Who are the women in IT?

The IT sector covers a wide variety of careers and firms – but who counts as an IT professional?

A while ago I was chatting to a woman who had quite a senior IT job. On finding out I had a Computer Science degree she suddenly announced “oh, you’re one of us!”

I began to realise there’s a bit of an elitist view of who actually counts as a woman in IT, so I was surprised when I was asked to talk about my role as Computer Weekly’s Business Editor at a BCS Women and Women in High Performance Computing (HPC) event in September 2015.

I chatted about my degree, about what IT skills and training I have and how I ended up as an IT journalist.

The crowd had mixed opinions on whether or not I actually count as a “woman in IT” with some saying I have the training and I use the knowledge every day so I should count, and others saying I don’t actually work in a technical job and so I am not an IT woman.

One of the speakers, Georgina Ellis from OCF, even said she was a “fraud” to be speaking at the event because she is a salesperson as opposed to a software engineer or something similar.

Like me she has the knowledge and she uses it every day, but she isn’t in a technical role.

Regardless of whether or not I am worthy of a woman in IT title, the event I spoke at was designed to convince women at a career crossroads to consider moving into a role in the IT industry.

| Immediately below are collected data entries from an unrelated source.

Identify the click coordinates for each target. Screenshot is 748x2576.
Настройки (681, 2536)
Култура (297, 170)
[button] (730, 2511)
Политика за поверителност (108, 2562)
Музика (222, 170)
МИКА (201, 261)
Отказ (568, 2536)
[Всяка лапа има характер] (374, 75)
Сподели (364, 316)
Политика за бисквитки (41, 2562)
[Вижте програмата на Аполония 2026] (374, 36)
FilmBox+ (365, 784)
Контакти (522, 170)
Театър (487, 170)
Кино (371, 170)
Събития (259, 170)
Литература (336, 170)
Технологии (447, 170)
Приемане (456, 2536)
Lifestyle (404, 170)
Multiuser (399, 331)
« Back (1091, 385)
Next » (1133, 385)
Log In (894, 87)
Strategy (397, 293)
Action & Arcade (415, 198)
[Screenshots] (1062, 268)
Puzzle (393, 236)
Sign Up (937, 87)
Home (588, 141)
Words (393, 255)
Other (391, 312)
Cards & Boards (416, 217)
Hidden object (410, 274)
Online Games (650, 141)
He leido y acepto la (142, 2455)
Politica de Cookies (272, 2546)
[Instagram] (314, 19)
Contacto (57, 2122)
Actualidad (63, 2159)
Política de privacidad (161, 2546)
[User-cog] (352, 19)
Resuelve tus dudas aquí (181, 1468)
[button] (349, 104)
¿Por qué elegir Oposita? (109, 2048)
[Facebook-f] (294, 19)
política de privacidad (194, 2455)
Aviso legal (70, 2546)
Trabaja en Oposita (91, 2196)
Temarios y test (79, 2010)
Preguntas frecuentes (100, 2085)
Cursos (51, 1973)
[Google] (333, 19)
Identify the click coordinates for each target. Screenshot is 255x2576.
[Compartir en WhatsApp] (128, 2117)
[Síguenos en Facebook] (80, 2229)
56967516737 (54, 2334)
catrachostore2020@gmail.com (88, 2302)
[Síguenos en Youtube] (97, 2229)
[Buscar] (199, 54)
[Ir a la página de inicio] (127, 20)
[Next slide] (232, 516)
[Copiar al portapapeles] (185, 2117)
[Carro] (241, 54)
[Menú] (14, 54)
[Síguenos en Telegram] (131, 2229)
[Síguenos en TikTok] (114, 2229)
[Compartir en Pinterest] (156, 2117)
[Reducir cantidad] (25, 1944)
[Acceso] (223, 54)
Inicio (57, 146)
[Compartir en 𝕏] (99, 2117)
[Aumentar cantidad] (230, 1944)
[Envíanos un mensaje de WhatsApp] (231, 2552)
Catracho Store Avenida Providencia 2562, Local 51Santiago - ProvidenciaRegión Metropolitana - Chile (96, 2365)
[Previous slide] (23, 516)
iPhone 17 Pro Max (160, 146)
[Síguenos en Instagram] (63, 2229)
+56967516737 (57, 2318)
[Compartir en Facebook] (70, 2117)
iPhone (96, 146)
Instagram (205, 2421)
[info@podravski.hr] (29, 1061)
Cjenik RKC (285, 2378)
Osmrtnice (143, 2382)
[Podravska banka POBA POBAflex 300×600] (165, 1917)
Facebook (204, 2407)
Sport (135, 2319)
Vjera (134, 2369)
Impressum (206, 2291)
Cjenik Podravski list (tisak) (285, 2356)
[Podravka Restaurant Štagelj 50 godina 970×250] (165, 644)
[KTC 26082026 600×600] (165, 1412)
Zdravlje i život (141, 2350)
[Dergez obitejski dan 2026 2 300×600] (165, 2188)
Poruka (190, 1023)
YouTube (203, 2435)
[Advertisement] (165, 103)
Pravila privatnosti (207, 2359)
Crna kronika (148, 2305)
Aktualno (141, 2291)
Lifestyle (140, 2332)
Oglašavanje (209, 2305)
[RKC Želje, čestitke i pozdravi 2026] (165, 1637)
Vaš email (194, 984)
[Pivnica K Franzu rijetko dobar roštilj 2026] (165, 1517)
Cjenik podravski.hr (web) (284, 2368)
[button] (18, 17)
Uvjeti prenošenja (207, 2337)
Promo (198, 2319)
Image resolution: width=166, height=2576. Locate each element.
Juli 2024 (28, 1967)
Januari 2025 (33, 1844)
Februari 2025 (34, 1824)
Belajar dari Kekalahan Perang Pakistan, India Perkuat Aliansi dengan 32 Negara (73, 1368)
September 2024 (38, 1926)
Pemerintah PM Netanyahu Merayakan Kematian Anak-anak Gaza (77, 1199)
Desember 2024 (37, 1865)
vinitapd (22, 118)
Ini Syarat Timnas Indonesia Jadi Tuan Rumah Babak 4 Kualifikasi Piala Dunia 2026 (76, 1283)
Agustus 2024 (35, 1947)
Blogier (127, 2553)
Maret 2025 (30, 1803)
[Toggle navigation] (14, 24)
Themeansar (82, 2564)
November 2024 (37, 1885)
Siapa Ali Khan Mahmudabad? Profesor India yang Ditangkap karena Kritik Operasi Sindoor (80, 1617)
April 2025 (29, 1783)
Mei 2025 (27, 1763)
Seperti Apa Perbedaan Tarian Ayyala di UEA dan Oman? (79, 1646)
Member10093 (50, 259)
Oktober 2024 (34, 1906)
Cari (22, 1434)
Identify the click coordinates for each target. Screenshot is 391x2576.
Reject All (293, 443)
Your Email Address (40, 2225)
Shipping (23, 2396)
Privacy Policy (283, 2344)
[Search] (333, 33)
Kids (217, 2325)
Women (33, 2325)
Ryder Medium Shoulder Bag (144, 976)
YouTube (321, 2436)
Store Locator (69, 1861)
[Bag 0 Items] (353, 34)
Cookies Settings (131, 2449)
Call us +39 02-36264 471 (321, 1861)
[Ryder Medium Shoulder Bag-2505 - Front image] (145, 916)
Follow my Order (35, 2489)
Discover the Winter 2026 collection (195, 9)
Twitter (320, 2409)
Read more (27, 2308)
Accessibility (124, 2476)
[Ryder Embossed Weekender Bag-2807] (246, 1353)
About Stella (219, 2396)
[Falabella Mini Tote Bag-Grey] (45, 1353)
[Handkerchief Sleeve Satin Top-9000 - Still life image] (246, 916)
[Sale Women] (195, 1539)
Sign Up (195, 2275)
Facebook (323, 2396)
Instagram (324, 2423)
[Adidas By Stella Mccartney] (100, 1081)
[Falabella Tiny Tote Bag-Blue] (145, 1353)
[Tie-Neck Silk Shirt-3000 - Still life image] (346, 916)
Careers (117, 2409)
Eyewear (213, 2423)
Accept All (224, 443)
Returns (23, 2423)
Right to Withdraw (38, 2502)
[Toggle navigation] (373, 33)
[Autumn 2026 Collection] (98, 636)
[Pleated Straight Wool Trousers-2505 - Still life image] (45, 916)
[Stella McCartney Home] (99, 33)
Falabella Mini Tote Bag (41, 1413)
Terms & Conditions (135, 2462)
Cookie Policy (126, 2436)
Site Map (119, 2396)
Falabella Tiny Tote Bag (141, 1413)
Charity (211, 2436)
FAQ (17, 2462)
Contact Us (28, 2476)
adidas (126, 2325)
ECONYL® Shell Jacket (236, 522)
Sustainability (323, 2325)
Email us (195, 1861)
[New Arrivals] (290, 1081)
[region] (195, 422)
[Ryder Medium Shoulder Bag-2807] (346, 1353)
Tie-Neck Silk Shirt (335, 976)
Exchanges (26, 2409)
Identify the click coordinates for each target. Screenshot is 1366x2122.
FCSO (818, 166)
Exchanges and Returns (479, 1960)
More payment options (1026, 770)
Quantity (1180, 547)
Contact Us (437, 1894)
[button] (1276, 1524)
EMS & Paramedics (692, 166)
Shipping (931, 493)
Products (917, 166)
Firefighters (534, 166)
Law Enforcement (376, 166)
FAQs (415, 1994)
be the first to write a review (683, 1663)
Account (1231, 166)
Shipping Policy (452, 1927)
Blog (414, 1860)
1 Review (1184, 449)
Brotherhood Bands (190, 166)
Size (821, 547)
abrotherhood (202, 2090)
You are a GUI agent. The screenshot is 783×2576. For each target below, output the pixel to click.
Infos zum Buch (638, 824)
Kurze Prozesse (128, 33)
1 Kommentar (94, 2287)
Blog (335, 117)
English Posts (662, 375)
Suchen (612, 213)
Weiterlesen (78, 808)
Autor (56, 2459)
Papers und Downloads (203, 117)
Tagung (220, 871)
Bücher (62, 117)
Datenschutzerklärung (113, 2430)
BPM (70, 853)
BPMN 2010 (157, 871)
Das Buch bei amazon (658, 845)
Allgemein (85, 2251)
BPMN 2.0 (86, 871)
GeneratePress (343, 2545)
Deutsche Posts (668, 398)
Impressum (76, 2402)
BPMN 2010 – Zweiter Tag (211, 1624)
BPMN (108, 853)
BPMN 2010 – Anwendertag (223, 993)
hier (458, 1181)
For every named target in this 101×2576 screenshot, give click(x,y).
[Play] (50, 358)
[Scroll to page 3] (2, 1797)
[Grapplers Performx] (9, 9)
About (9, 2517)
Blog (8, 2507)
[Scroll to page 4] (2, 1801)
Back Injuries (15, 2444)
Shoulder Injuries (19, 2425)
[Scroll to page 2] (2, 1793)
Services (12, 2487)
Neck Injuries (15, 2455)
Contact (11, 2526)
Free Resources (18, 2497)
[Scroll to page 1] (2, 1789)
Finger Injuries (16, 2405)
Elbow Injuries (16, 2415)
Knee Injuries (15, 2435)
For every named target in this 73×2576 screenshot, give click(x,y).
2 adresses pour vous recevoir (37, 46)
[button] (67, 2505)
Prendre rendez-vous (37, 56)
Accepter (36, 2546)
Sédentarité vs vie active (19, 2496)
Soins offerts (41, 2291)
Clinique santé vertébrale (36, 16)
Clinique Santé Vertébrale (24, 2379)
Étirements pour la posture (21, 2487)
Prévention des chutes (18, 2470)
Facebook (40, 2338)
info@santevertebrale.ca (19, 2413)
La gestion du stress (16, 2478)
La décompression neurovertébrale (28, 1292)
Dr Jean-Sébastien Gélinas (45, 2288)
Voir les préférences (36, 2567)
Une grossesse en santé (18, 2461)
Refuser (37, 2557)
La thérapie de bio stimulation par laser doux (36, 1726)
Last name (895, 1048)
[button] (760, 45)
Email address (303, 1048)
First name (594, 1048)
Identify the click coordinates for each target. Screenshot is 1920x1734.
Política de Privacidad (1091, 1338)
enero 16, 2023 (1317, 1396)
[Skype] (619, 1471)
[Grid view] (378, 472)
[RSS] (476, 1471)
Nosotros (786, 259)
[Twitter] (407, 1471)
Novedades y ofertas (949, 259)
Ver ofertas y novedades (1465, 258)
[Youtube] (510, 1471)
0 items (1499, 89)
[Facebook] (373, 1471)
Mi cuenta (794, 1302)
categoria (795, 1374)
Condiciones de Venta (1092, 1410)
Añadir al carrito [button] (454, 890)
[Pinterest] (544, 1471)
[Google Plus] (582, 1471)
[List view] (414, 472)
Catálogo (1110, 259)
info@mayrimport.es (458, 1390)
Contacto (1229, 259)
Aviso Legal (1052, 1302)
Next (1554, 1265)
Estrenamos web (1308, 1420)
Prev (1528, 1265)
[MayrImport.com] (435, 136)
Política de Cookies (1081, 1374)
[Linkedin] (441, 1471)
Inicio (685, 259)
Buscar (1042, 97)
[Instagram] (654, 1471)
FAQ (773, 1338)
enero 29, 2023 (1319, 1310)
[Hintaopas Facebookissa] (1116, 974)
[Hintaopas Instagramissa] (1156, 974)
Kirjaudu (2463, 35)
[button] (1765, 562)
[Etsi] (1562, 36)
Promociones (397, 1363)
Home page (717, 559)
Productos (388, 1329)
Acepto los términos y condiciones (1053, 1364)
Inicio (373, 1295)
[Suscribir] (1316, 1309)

Other speakers on the panel were academics Lorna Smith and Alison Kennedy from EPCC, Toni Collis from EPCC who founded Women in HPC, Georgina Ellis from OCF and Gillian Arnold the chair of BCS women.

Each spoke about their background, their jobs and how they reached the point they are in their career.

Speaker Lorna Smith claimed the reason there’s a drop off in IT careers after getting a degree is down to universities.

“There is a problem with career plans for software engineers in universities,” she said.

“Universities struggle with career progression.”

To tackle some of the pressures women put on themselves when wanting a successful career, Gillian Arnold gave some sound advice which could be applied in most industries including speaking out for your achievements rather than waiting for them to be noticed, making sure you examine your own motivations and finding and using active networks in your industry to your advantage.

Toni Collis followed up by explaining there are few opportunities day-to-day for women to interact with other women in the sector, and women’s networks can provide support.

“There’s no shame in wanting to network with other women.” She insisted.